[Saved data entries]
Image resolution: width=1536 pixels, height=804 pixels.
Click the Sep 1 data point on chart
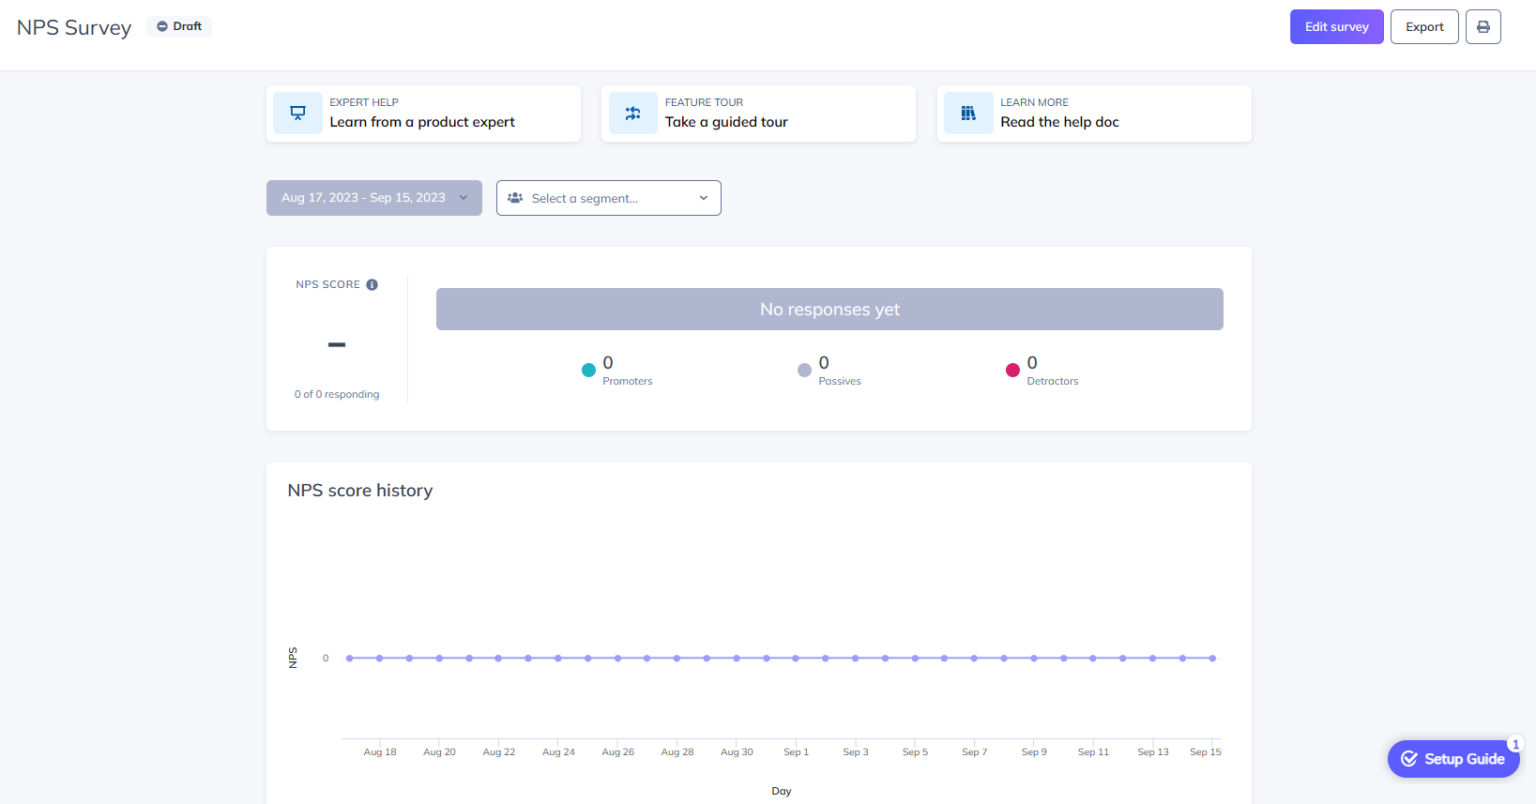pyautogui.click(x=796, y=658)
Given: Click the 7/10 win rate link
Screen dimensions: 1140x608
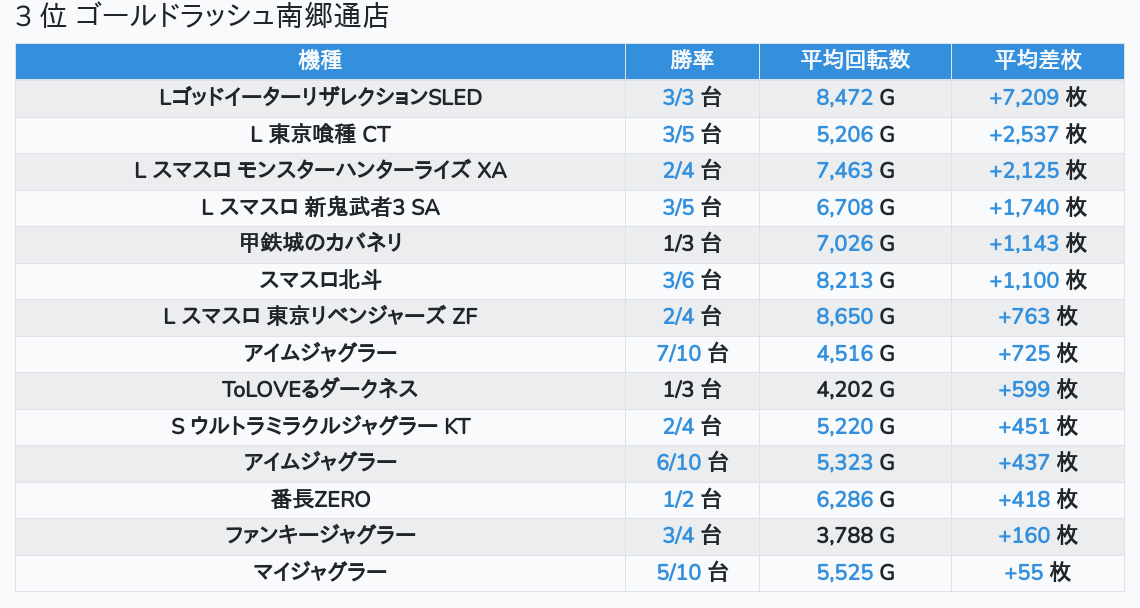Looking at the screenshot, I should point(679,354).
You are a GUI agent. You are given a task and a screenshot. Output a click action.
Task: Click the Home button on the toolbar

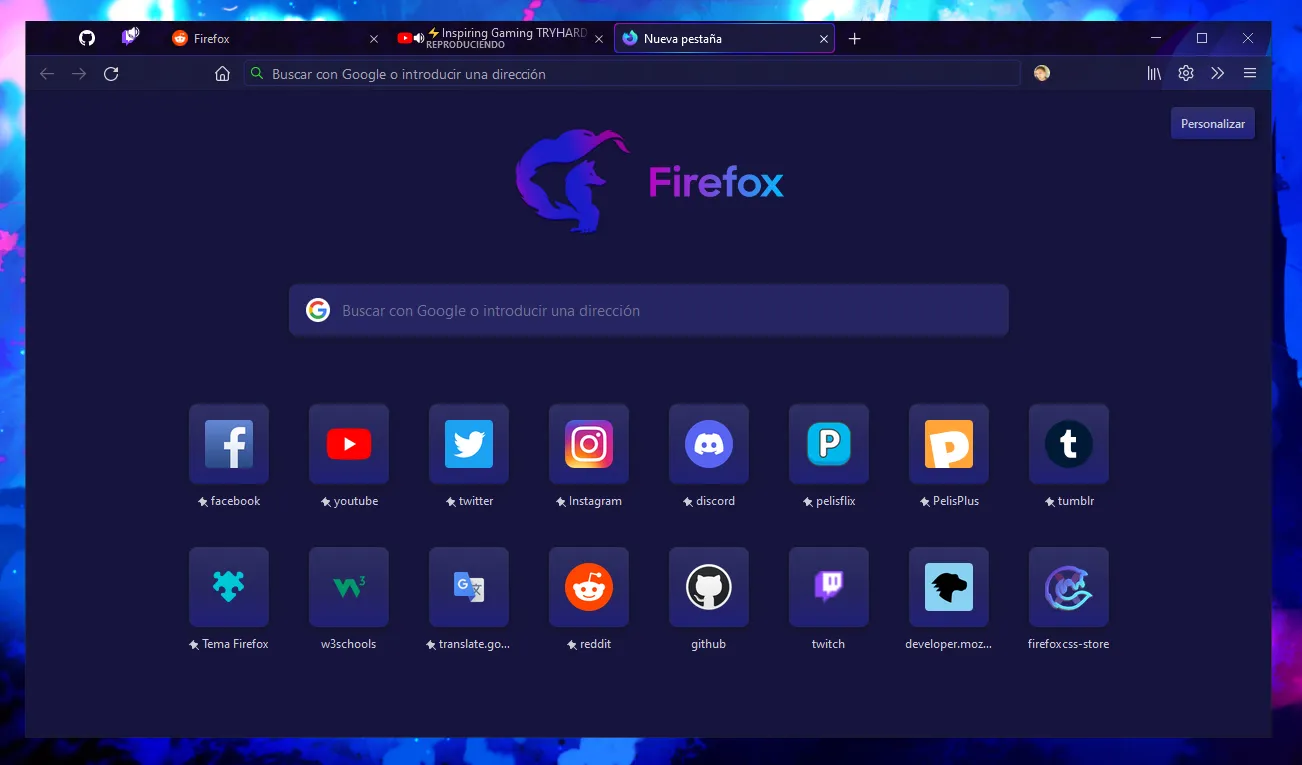(222, 73)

> [Requirement] Retype every entry verbatim and exclude the pictures from the copy.

> [Answer space]
Image resolution: width=1536 pixels, height=804 pixels.
Click the Sep 1 data point on chart
pyautogui.click(x=796, y=658)
Given: Click the 7/10 win rate link
Screen dimensions: 1140x608
Looking at the screenshot, I should point(679,354).
You are a GUI agent. You are given a task and a screenshot. Output a click action.
Task: Click the Home button on the toolbar

(222, 73)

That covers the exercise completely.